Fundamental business issue?
I read with interest the headline that Virgin airlines have been "forced" into a loss-making situation due to high fuel costs.
Nothing unusual there, you might think. We have got used to hearing such stories from airlines over the years. Some american airlines (small 'a's but also included with the big 'A's) have been in Chapter 11 bankruptcy protection, one or more times, in the last few decades.
But what is going on here?
Airlines, competing with each other but all with the same major cost element - an element whose cost is pretty consistent between them since it's a commodity traded openly on the global market.
Clearly, there are some significant opportunities to shift the cost base of an airline to be more competitive; whether from Head Office costs, purser staffing costs or food provision as a profit centre rather than a cost centre, charging for baggage etc.

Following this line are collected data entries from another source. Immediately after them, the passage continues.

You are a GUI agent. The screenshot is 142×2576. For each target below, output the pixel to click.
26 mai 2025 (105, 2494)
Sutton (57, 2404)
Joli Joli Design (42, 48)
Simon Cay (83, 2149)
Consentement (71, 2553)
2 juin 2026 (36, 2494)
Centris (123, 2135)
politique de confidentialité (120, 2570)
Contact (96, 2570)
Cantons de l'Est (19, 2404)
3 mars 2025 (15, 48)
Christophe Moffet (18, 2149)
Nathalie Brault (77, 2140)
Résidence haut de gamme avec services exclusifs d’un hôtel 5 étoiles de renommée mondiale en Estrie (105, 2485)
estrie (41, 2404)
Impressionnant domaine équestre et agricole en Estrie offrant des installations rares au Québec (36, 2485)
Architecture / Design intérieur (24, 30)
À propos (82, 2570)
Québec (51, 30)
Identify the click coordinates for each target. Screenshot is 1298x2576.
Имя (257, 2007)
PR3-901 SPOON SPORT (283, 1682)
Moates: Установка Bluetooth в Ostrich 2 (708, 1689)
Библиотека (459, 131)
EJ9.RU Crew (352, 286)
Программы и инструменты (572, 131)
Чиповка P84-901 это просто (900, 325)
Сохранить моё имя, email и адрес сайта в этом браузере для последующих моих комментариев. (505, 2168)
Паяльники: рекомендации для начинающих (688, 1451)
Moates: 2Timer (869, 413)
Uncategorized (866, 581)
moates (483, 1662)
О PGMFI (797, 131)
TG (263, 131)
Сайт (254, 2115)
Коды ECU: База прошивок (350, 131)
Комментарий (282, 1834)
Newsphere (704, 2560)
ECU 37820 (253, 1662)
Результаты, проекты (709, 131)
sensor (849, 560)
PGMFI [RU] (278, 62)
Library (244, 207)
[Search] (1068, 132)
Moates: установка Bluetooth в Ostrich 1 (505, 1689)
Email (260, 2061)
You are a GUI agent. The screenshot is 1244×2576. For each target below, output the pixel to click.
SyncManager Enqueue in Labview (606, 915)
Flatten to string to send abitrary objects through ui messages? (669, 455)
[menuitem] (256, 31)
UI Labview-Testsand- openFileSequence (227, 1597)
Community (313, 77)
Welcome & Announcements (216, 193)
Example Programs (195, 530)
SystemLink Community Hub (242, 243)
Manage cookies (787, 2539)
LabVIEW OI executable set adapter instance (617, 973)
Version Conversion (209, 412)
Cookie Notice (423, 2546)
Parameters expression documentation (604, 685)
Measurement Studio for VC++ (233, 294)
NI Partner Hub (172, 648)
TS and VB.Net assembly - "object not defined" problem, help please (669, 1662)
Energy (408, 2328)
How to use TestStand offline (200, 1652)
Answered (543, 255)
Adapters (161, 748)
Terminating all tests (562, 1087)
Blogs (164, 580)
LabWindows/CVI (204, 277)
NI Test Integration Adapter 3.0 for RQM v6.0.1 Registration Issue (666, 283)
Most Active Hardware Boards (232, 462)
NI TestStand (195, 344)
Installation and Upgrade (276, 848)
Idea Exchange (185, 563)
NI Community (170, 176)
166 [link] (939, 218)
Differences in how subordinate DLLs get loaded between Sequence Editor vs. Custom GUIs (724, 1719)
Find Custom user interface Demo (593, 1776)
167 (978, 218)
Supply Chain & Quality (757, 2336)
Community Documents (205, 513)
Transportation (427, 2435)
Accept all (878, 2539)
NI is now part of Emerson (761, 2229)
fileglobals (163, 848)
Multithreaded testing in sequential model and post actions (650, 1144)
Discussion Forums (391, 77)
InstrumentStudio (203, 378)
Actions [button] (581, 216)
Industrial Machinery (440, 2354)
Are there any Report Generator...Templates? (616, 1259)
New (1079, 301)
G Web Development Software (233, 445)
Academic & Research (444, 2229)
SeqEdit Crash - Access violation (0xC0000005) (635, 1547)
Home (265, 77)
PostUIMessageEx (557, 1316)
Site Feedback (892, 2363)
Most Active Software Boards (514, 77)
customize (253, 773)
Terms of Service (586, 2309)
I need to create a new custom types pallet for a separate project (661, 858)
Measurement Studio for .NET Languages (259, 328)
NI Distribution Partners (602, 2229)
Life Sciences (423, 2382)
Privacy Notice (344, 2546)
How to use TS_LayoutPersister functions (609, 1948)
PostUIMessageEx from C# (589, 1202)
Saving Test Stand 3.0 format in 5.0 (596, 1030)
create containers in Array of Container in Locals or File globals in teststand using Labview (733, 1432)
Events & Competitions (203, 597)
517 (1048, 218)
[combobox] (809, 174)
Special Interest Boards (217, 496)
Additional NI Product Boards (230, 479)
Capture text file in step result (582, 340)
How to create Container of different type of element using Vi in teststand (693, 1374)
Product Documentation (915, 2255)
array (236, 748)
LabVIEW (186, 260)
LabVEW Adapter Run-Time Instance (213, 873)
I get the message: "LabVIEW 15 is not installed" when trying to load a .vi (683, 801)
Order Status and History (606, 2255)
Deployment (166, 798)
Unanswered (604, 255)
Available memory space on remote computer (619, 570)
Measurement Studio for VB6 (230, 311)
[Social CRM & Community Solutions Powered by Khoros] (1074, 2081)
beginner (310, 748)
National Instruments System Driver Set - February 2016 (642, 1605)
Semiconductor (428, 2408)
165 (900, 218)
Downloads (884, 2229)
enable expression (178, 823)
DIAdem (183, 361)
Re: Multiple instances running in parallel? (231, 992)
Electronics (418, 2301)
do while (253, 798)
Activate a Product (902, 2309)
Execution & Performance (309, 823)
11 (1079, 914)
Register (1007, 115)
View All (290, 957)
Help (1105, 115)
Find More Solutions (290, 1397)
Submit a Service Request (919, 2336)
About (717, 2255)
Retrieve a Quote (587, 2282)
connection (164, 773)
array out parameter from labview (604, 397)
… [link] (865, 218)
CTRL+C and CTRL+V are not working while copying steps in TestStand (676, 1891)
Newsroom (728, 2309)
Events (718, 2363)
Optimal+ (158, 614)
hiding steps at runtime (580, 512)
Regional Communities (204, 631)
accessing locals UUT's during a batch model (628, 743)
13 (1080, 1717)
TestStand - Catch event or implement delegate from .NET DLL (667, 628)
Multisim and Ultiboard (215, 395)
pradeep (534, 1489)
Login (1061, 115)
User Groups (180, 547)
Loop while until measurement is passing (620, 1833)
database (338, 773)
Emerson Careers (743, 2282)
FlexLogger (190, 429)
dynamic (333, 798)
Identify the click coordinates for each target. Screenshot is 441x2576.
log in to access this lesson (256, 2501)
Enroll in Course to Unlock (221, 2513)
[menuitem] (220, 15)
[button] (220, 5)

But I really wonder if all of these added together are really sufficient to make the difference. Or is there a fundamental business issue at the heart of this?
I think what is really going on here is a classic pricing and yield management issue. When competitors in an industry face very common commodity costs, the relative profitability between them will likely come down to the efficiency of the pricing and yield models that they operate. Margins are tight, small differences in that efficiency can swing a company from profit to loss.
But most importantly, the overall industry margins will always tend towards the low side in these industries. Barriers to entry are pretty high and incumbents will have an advantage, and will need to leverage that as much as possible in a low margin industry.
Most interesting of course, is that not so long ago, Virgin itself was one of those newcomers, taking on BA and other competitors.